Description of the task:
Every line of the records that holds the word "Policy" should be copied out.

Records contained in a dataset
= Beginning of Section =

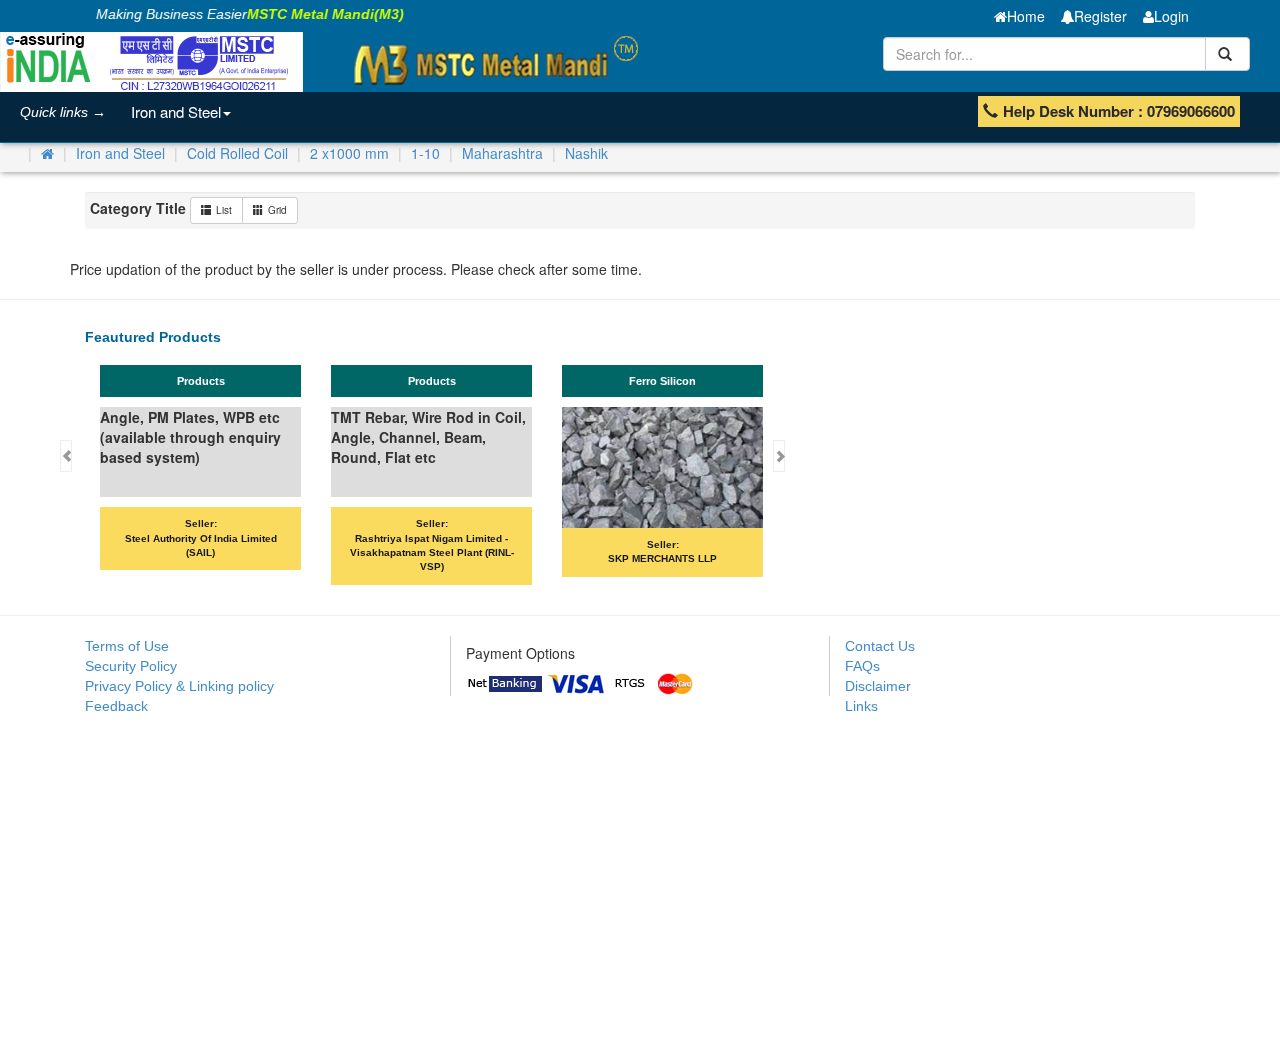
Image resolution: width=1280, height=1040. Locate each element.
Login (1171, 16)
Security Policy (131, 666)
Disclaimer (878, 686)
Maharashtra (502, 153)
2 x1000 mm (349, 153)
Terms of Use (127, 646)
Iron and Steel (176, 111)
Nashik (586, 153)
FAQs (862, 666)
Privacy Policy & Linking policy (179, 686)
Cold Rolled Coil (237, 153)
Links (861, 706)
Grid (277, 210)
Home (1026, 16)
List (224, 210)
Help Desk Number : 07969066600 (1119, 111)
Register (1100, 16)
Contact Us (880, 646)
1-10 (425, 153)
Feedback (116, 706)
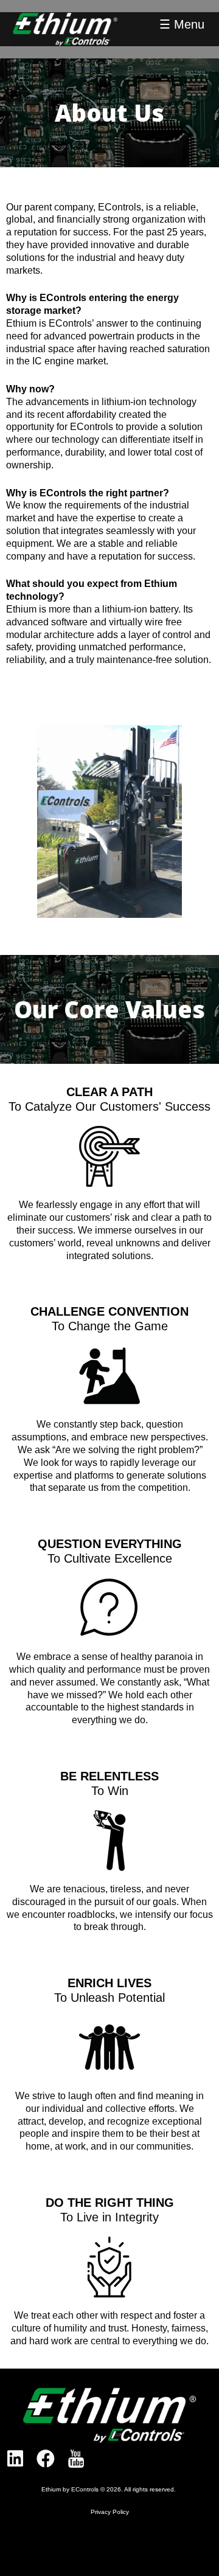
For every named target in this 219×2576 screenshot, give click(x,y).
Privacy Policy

= End of Section =

Expected answer:
Security Policy (131, 666)
Privacy Policy & Linking policy (179, 686)
Privacy Policy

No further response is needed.